* Your task *
In this exercise, return only the lines that run from the line with "Click the hash" to the end of the entries below, both included. Pictures are not copied.
================================
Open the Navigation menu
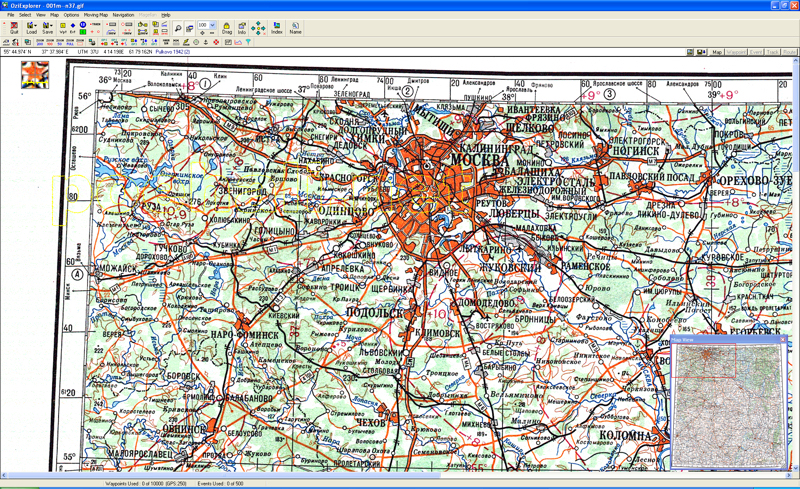Viewport: 800px width, 489px height. [123, 15]
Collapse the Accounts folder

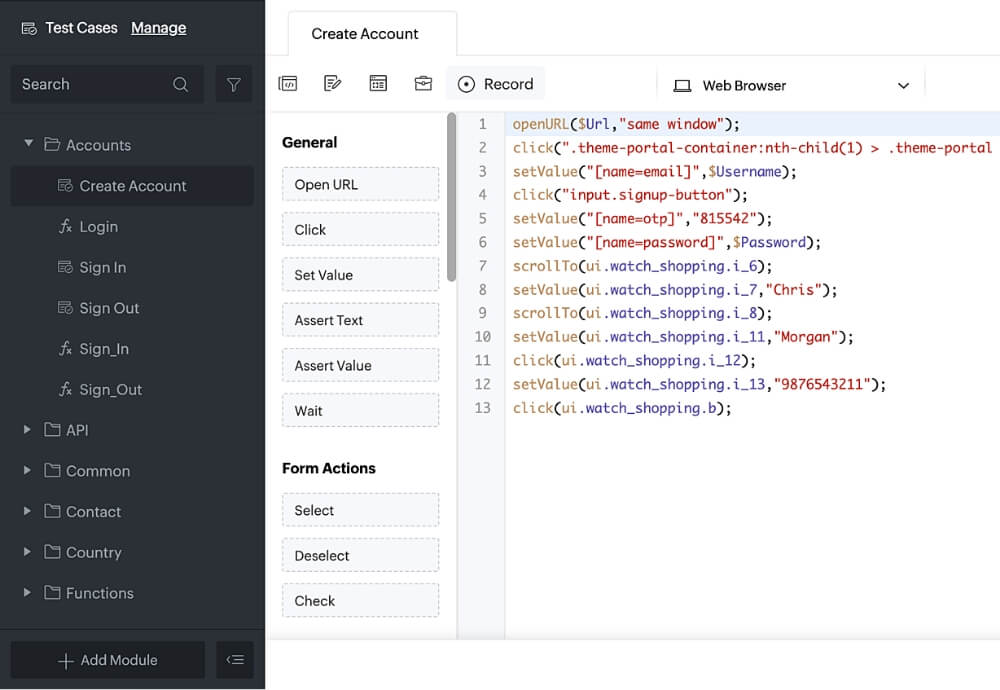(x=29, y=145)
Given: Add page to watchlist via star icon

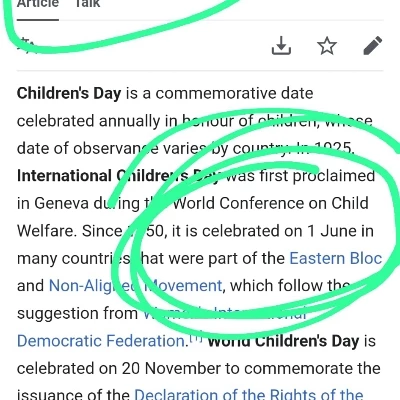Looking at the screenshot, I should [x=327, y=46].
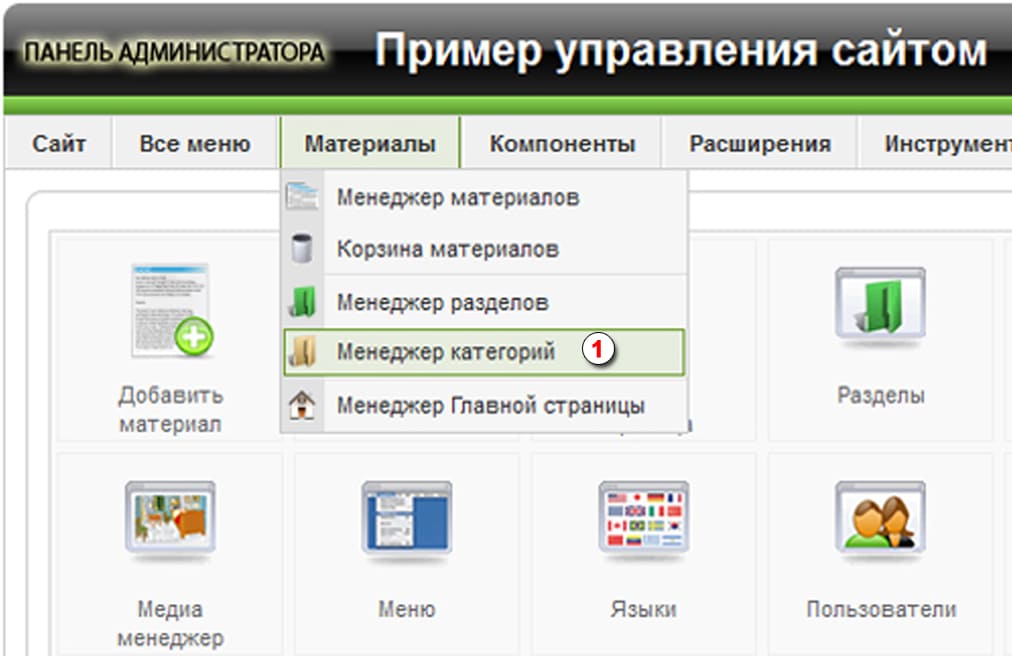Open the Сайт menu
The height and width of the screenshot is (656, 1012).
pos(59,144)
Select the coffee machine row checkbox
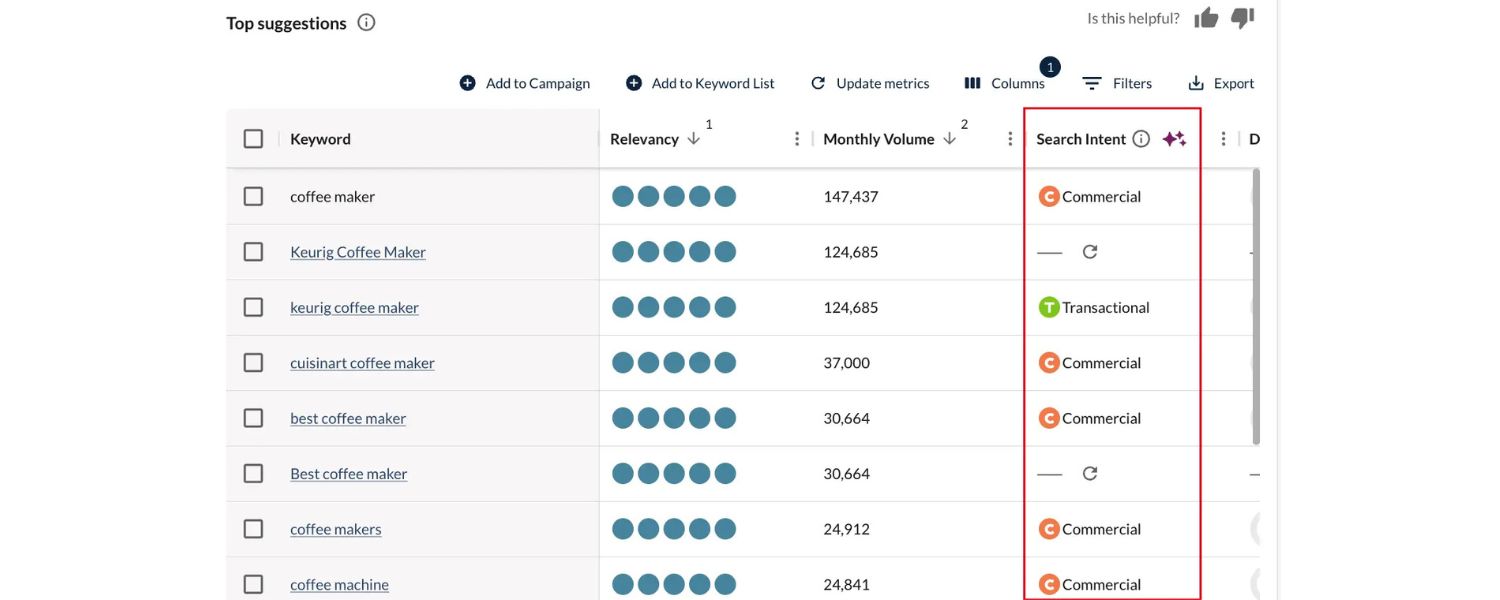The height and width of the screenshot is (600, 1500). pos(253,583)
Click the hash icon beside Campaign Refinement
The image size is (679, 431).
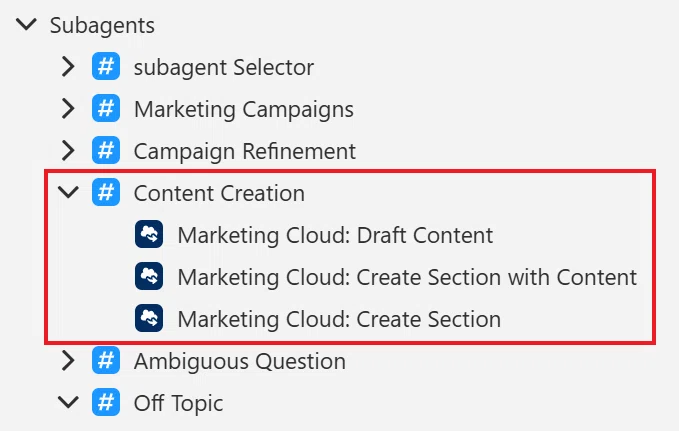click(x=106, y=151)
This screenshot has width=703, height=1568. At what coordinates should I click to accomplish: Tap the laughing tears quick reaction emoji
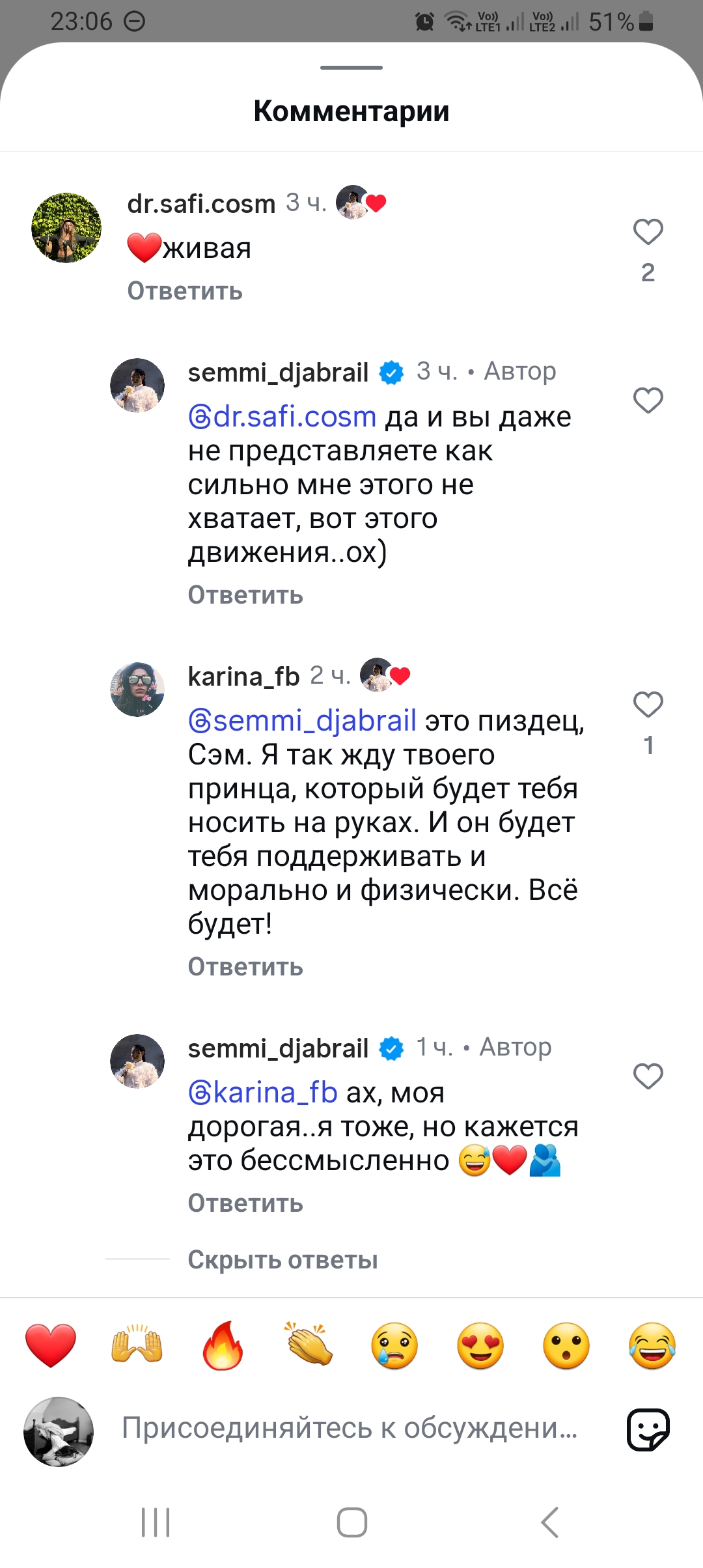(x=652, y=1345)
================================
* Answer section *
Click the hash icon beside Campaign Refinement
The image size is (679, 431).
click(x=106, y=151)
This screenshot has width=703, height=1568. At what coordinates should I click to accomplish: Tap the laughing tears quick reaction emoji
(x=652, y=1345)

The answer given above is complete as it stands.